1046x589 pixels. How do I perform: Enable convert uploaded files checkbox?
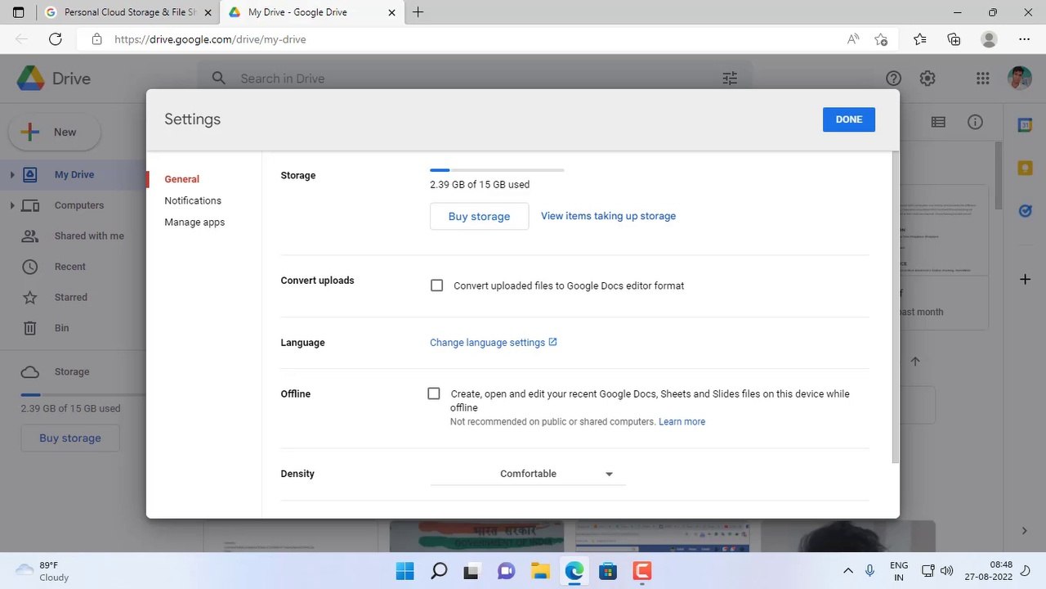(x=437, y=286)
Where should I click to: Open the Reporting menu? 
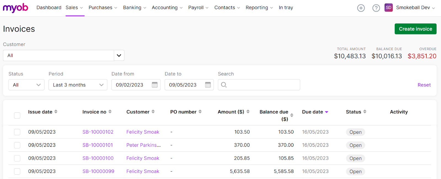259,8
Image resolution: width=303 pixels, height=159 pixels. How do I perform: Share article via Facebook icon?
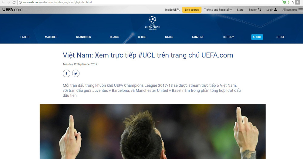pyautogui.click(x=66, y=73)
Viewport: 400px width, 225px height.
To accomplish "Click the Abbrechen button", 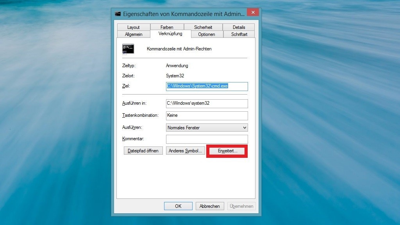I will tap(210, 206).
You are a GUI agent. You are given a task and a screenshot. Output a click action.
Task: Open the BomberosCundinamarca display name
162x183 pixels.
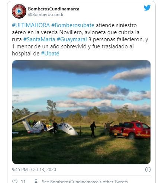tap(54, 9)
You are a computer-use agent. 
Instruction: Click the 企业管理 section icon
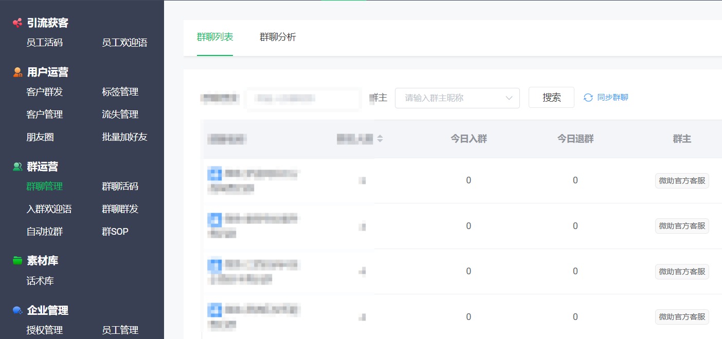point(17,310)
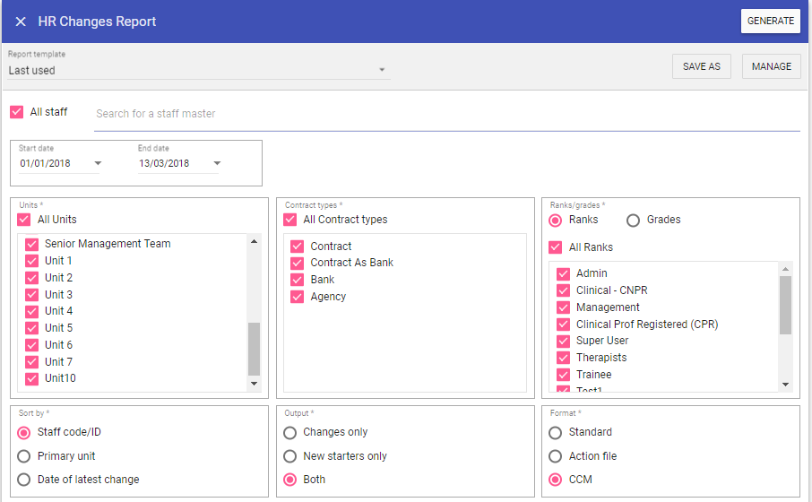
Task: Open the Manage templates button
Action: [x=771, y=66]
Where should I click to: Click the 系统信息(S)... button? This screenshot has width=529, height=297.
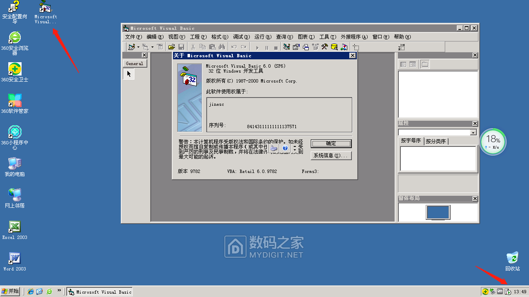(331, 156)
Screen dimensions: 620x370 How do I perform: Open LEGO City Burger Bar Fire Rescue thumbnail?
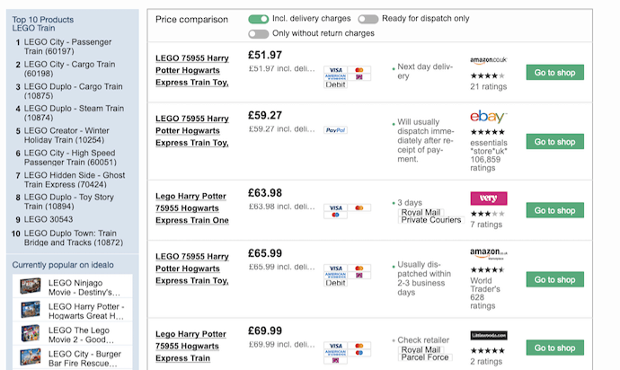pyautogui.click(x=31, y=357)
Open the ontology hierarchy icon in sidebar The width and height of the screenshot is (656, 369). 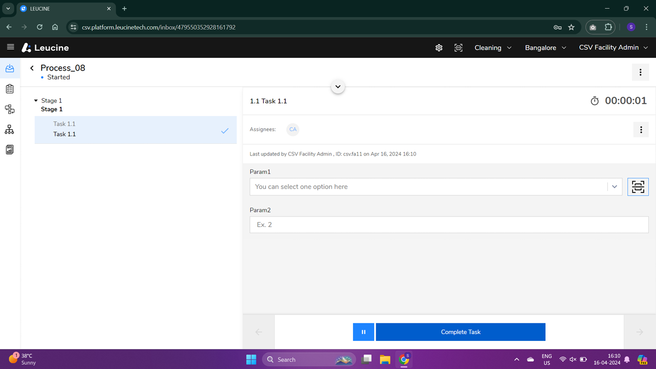pyautogui.click(x=10, y=129)
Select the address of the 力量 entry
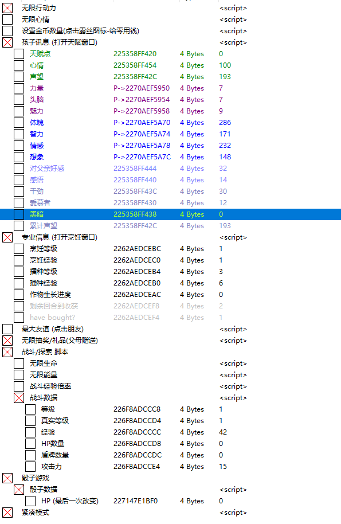Screen dimensions: 341x524 click(x=142, y=88)
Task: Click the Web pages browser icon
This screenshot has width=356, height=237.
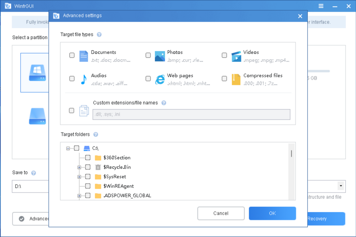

- _DIRECTIONS_
Search the data above for the string "agent" and report each line that holds it.

- _PROBLEM SOLUTION_
You are a GUI agent. You are given a task and a screenshot. Output a click action.
You are a computer-use agent. 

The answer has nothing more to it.